Rows from a dataset
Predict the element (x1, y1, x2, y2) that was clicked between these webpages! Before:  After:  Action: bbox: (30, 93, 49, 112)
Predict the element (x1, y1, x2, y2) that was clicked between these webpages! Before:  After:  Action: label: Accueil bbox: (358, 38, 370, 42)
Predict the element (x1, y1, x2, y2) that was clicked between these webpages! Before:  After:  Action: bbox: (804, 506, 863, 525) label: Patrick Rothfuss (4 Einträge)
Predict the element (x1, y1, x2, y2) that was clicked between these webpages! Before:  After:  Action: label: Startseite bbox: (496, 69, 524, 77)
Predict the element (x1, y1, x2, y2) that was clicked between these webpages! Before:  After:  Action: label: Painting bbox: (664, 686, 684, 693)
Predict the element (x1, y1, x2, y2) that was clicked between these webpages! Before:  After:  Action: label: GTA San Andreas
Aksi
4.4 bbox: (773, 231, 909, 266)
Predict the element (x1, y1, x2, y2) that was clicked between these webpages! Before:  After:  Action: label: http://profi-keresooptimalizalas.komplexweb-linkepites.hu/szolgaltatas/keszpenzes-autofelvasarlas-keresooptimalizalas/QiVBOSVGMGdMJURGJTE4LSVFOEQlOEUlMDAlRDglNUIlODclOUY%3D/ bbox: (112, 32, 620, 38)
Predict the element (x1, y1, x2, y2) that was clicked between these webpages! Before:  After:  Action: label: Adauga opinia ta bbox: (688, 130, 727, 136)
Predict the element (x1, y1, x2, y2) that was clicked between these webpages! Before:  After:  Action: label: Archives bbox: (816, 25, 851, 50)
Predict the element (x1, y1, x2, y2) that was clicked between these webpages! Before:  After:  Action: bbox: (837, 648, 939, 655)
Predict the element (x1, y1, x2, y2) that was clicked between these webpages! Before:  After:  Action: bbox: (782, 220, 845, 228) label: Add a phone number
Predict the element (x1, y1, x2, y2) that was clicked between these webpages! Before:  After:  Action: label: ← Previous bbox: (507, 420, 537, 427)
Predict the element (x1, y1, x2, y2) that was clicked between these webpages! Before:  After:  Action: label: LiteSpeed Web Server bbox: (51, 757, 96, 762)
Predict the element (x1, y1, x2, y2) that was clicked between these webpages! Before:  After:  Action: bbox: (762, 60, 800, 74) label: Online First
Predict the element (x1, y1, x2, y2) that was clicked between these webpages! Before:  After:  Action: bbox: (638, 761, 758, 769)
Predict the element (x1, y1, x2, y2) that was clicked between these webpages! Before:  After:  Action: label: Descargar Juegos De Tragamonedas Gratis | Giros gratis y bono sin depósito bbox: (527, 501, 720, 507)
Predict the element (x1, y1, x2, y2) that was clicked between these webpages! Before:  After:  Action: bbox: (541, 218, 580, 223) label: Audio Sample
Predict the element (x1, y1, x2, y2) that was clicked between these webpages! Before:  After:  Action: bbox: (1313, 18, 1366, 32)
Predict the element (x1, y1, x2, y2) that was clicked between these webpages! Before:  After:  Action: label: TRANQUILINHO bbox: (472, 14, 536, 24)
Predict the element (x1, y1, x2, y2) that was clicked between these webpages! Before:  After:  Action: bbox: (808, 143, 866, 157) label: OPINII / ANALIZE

▸ WHAT TO PRODUCE:
Return, word for word, the items starting with the line that contains "420, 537, 427)" and going on through the line that contains "761, 758, 769)", with both of those lines included.

▸ THE ANSWER:
Predict the element (x1, y1, x2, y2) that was clicked between these webpages! Before:  After:  Action: label: ← Previous bbox: (507, 420, 537, 427)
Predict the element (x1, y1, x2, y2) that was clicked between these webpages! Before:  After:  Action: label: LiteSpeed Web Server bbox: (51, 757, 96, 762)
Predict the element (x1, y1, x2, y2) that was clicked between these webpages! Before:  After:  Action: bbox: (762, 60, 800, 74) label: Online First
Predict the element (x1, y1, x2, y2) that was clicked between these webpages! Before:  After:  Action: bbox: (638, 761, 758, 769)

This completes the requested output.